На другом конце помедлили.
– Ты же, вроде, сказал, что сам позвонишь.
– Сам, вроде!.. Какая разница?! Шустрить надо! Труба зовет! Все, я решил: мы валим в Польшу.
Снова возникла пауза.
– В какую Польшу?
  – В ту, где ляхи, блин!.. Слушай! Не включай дурку! Сто раз говорил. В этом… как его... в Калининграде у меня кореш. Он янтарь в Польшу толкает. Ему там свой человек нужен. То есть я. И тебе дело найдется. Это ж новая жизнь! Считай, счастливая! Сечешь?!
– Да… но…
Голос звучал неуверенно. Мирон заговорил напористей.
– Никаких но! Я тебе обещал с Гелькой завязать? Обещал? Все! Считай, что завязал. Достала она меня своим занудством… манда на цыпочках! Я ж ее еле вытащил отсюда. Так она и там ноет, дура!.. У меня уже вообще на нее не стоит! А про тебя как подумаю – аж штаны рвутся! – Мирон пьяно рассмеялся. – Сечешь? Чего тут ждать?! Пока меня поймают и, как телка, на бойню поволокут?! Ненавижу! Всех ненавижу!.. Вот ты, молодая-красивая… какого тут? В другую жизнь надо нырять, не бздеть! И ты, Валюха, не бзди. Да я!.. Это Гелька думает, что я лох какой-то. А у меня знаешь, какая заначка есть?! Знаешь?! У-у! Ей и не снилось… Мы и на первых порах будем жить там нормально. Короче! Если мать спит – пулей, бегом сюда. Столько всего перетереть надо…
Мирон выключил мобильный. Швырнул его на стол. Снова пошел к дивану. Сел и уснул.
Он так и не понял, что разговаривал не с любовницей, а с женой.

…Два офицера-сослуживца ожидали в приемной кабинета военкома Петра Андреевича Полуцыгана. Перелистывали бумаги на подпись. Переглядывались. Посматривали на часы, висящие на стене.
– Наверное, Петю нашего опять в суд тягают, – предположил один из них, капитан.
Офицер помладше, лейтенант пожал плечами.
– С чего вдруг? Только недавно мурыжили.
– Ты что, не слышал? Брата его убили. В новостях говорили.
– Да ты что?! – лейтенант развернулся к капитану лицом. – Когда? Как?
– Говорят, башку проломили. Прямо в хате у него.

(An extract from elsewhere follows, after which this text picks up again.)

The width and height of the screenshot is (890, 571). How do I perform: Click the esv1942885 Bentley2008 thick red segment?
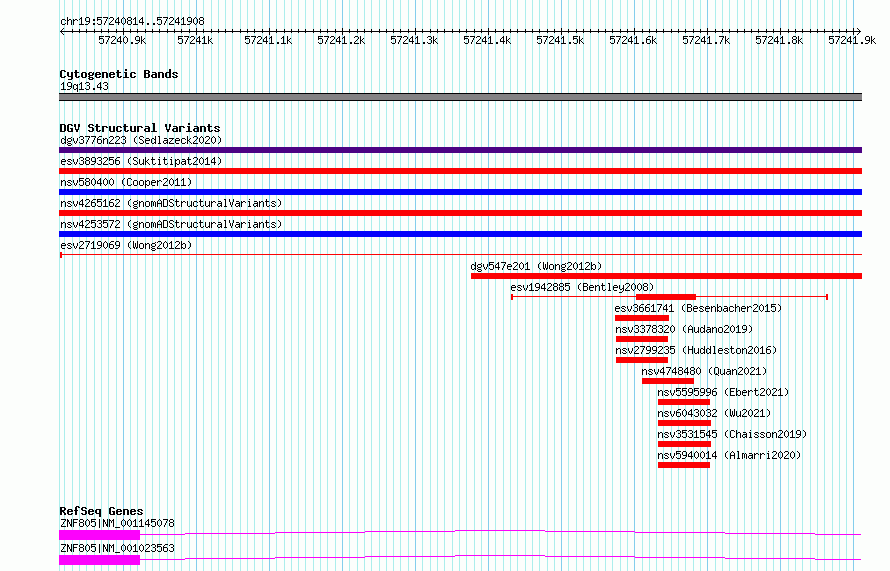pyautogui.click(x=666, y=297)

– Твою мать!.. – Изумленно прошептал лейтенант и покачал головой. – Кому мешал? От жизнь-подлянка…
Офицеры вполголоса стали обсуждать это событие, поглядывая через открытую дверь в коридор райвоенкомата.
Подполковник Полуцыган все не появлялся.
Когда стрелки на часах показали тринадцать ноль-ноль, капитан с лейтенантом, как по команде, встали и пошли на обед.